Tariff: Key indicators are reflecting tariff impacts, such as PMI and new export orders. Order frontloading might not be over, especially for products that remain exempt. Some data could remain steady for a longer period of time.
MARKETS
17,977.73 | +3.42% | |
S&P 500 | 5,686.67 | +2.92% |
Dow | 41,317.43 | +3.00% |
10-Year | 4.32% | +5bps |
Brent | 61.43 | -8.31% |
DXY | 100.04 | +0.45% |
*Data as of market close. 5-day change ending on Friday.
VIEW FROM THE STREET
Equity
Standard Chartered: More than 65% of S&P500 companies have reported earnings so far, and Q1 earnings have been strong. However, the earnings growth guidance for the remainder of 2025 has softened. Some companies withdrew financial guidance due to macro uncertainty.
Goldman Sachs: Looking forward, S&P500 is likely to maintain its superior Return on Equity (ROE) relative to other developed markets. However, the increasingly widening of ROE gap will be challenging given the headwinds to profit margins.
Fixed Income
Morgan Stanley: Patterns of yield curves since last October suggest increasing concerns about stagflation and widening term premiums.

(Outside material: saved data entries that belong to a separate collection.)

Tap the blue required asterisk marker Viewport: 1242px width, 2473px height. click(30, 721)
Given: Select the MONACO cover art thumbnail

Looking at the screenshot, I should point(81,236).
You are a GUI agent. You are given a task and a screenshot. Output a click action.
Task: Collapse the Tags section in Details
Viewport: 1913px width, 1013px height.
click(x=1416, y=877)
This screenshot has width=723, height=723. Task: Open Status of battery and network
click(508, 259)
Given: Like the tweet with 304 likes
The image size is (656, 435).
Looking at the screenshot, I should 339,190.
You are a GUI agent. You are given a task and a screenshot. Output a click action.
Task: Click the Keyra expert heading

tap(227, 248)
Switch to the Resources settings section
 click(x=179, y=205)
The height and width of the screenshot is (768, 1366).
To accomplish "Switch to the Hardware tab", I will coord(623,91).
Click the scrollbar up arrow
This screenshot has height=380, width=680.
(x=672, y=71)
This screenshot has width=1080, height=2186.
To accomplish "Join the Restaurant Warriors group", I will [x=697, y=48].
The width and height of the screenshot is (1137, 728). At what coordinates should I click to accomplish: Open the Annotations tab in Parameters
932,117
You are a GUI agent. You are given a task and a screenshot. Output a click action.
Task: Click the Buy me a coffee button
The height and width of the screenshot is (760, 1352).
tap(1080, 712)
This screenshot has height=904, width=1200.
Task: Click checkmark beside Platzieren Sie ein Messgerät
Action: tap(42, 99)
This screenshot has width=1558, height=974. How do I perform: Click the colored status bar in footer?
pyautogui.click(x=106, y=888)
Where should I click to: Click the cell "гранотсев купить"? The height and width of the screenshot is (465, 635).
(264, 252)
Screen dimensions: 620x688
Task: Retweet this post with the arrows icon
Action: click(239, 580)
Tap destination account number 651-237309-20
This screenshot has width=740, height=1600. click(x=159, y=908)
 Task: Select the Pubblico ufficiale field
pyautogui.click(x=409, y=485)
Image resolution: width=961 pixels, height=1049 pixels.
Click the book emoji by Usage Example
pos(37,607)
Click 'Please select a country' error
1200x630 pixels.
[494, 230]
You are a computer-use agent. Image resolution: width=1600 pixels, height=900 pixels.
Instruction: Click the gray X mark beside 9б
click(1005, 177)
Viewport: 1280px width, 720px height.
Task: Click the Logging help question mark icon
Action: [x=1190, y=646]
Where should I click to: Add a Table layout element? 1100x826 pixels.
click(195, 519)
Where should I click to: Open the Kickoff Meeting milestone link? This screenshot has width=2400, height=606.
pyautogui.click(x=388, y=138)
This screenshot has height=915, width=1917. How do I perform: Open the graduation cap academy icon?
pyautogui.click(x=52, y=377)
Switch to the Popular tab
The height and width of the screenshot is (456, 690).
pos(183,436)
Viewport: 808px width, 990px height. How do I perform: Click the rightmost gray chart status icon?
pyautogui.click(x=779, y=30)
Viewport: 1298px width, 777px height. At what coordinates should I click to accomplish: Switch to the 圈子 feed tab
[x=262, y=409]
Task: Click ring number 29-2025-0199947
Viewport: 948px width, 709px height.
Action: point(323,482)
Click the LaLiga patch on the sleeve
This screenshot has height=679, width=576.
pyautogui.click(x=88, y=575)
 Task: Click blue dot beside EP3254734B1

Front-end real rates are dropping due to the near-term growth prospects dimming on policy headwinds. Long-end rates increased due to debt sustainability fears.
Standard Chartered: If there is no resurgence of inflation, 10Y yields are likely to re-test 4% level in the near term. We will be cautious about increasing exposure at that level. In the longer term, we overweight developed market investment-grade government bonds and target an average maturity profile of 5-7 years.
Economy
UBS: We expect US economy to slow more than other countries, and the fiscal deficits remain the focus. Sentiment indicators are suggesting negative readings driven by the tariff policies. US debt-to-GDP ratio was at 123% as of last December, which means the increasing interest costs would be headwind for the USD.
J.P. Morgan: Domestic factors contributed to the forecast downgrade of exports. Tariffs offset expected growth increase from positive changes in countries such as Japan (rising wages and inflation) and Germany (rising government spending).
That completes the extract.